_What is asked_
Quote the data verbatim, from the line containing "Click the (Normal/High) label" through the line containing "pyautogui.click(x=650, y=218)", including both of those lines.

_Entries shown_
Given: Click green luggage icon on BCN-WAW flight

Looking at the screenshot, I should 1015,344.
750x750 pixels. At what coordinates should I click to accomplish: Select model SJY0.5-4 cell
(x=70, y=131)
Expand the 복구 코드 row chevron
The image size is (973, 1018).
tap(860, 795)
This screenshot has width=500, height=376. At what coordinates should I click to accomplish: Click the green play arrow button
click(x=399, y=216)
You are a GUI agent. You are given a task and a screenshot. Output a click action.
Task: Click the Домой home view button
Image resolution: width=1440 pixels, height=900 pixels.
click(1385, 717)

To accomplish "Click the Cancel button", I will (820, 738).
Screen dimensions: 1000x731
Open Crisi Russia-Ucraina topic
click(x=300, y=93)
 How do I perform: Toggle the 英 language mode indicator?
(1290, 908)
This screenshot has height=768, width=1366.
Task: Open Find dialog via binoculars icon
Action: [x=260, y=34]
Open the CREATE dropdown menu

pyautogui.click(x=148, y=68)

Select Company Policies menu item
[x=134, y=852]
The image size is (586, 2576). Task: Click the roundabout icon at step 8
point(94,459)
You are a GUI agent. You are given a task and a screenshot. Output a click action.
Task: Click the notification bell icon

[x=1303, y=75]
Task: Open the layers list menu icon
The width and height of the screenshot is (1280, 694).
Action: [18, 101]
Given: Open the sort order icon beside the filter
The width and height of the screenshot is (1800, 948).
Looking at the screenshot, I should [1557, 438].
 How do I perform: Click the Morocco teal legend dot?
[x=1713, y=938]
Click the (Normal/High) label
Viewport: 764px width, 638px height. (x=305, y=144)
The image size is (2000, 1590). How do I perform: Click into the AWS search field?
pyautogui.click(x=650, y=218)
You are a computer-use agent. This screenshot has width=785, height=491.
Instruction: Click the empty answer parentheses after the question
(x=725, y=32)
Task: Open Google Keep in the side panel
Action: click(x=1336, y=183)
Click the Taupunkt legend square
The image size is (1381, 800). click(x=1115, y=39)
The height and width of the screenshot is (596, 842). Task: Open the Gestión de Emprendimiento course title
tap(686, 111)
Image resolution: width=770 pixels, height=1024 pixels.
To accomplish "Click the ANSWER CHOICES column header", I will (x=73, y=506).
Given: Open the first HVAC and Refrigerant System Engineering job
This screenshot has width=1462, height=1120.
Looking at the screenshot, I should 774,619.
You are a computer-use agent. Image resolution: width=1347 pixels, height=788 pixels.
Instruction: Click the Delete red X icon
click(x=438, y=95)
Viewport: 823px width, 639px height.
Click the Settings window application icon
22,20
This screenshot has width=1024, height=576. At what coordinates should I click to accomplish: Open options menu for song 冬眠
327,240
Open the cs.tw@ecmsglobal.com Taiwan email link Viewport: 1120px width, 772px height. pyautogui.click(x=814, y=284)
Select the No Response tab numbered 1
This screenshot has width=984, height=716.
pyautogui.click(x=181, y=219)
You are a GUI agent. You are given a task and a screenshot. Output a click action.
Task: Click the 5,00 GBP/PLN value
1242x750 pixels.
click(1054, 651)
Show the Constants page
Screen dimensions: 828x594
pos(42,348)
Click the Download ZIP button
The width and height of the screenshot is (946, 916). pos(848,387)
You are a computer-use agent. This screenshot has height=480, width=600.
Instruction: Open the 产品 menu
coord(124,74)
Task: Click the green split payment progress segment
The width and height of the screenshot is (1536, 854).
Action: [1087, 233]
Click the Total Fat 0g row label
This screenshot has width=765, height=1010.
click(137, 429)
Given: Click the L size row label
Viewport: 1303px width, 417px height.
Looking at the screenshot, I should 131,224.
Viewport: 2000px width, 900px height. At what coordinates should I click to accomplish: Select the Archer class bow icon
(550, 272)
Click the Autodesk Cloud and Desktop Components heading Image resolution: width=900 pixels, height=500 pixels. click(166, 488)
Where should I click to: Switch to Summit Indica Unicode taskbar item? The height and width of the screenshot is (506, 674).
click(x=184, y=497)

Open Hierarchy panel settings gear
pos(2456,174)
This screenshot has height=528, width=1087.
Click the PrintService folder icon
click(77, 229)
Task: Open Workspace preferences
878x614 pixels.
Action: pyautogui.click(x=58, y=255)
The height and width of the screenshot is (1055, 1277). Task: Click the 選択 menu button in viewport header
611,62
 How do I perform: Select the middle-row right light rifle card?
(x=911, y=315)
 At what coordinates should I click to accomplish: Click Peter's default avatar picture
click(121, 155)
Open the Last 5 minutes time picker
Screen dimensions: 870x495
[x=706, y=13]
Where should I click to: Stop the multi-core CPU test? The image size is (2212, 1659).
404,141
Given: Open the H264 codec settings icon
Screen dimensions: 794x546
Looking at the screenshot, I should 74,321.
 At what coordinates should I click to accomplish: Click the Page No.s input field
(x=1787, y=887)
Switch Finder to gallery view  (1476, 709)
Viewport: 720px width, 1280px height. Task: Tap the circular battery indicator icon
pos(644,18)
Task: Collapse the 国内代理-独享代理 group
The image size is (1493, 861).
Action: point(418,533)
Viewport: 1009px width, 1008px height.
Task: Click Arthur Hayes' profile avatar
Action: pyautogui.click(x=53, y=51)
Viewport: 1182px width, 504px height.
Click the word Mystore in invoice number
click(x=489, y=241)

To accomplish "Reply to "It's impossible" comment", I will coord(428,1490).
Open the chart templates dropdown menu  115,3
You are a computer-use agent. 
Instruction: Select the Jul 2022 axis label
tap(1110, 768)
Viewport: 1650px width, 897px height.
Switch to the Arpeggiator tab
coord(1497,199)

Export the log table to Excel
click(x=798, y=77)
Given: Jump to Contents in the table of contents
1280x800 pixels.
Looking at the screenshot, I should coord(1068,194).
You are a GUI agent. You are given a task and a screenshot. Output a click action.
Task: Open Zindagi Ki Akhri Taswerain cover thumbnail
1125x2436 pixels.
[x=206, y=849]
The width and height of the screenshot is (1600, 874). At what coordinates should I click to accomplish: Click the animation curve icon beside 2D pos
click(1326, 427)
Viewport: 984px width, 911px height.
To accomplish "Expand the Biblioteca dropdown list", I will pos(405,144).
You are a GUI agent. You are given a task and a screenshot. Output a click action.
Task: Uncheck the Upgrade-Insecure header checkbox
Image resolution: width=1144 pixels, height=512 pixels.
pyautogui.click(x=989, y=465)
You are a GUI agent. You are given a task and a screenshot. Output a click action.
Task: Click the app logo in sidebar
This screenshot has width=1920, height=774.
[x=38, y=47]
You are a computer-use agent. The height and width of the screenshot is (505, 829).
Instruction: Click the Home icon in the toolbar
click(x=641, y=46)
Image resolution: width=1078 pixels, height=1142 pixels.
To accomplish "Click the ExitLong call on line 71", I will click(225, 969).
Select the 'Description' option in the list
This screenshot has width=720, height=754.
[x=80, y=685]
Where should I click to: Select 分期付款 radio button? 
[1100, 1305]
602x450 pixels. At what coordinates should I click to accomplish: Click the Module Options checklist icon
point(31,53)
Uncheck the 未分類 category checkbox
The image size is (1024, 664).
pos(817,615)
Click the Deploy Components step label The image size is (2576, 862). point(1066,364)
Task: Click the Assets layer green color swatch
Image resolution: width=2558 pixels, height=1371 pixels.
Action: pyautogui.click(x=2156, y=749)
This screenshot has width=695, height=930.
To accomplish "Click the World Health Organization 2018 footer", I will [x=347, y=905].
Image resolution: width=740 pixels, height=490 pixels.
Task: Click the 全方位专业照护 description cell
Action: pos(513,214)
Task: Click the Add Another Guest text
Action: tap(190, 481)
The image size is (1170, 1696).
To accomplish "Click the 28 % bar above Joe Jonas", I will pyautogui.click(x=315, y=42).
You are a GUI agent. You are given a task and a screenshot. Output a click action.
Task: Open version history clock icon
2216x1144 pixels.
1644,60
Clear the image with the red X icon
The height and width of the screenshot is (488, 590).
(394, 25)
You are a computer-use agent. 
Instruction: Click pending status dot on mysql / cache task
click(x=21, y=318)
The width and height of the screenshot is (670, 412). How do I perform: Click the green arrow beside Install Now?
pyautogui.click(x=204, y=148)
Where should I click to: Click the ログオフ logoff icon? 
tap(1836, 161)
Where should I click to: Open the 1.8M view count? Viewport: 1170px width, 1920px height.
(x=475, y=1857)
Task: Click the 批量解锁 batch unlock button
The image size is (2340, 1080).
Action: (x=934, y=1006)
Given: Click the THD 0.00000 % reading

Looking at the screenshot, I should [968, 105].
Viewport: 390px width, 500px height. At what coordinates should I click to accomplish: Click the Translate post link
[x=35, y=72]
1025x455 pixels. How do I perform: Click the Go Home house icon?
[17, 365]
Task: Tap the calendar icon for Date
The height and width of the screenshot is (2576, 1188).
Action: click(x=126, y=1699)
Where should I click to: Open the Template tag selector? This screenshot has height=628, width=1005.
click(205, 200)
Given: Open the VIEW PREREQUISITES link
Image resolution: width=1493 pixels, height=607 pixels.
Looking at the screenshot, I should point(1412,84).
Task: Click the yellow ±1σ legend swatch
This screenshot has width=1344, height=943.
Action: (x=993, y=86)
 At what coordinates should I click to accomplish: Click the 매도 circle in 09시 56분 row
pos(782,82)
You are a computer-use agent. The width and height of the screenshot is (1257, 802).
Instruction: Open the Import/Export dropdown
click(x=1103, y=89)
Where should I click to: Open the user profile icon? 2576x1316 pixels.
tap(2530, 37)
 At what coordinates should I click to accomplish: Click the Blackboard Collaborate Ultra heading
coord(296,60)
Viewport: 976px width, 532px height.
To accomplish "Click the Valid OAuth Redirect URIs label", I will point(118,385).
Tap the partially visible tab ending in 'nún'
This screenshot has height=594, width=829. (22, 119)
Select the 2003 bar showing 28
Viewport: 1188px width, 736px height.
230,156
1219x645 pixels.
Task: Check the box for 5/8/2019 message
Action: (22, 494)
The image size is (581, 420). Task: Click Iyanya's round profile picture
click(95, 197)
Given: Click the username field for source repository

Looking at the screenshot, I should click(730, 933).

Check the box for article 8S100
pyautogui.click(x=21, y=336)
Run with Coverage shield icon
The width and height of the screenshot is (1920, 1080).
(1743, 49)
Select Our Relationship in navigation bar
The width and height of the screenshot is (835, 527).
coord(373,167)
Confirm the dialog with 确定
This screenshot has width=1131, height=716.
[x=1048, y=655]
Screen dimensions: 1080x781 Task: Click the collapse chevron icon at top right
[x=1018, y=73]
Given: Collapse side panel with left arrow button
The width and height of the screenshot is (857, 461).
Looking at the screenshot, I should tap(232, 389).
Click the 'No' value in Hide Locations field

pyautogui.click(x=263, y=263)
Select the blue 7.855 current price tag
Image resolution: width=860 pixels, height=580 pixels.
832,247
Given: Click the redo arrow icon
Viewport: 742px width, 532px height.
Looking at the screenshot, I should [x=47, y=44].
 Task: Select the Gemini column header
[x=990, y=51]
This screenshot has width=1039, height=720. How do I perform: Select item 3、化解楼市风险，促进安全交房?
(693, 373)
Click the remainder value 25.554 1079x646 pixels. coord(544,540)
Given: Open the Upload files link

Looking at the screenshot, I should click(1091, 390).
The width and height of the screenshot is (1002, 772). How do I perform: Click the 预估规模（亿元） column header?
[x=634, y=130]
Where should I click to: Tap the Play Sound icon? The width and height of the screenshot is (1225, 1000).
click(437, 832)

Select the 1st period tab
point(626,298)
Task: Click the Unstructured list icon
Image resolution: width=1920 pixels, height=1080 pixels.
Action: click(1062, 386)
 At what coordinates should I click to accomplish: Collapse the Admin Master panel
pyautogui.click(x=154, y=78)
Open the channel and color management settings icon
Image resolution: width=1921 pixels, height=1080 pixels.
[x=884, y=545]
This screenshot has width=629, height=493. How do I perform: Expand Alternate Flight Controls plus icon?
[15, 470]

_The response_
Click the (Normal/High) label
Viewport: 764px width, 638px height. (x=305, y=144)
The image size is (2000, 1590). How do I perform: Click into the AWS search field?
pyautogui.click(x=650, y=218)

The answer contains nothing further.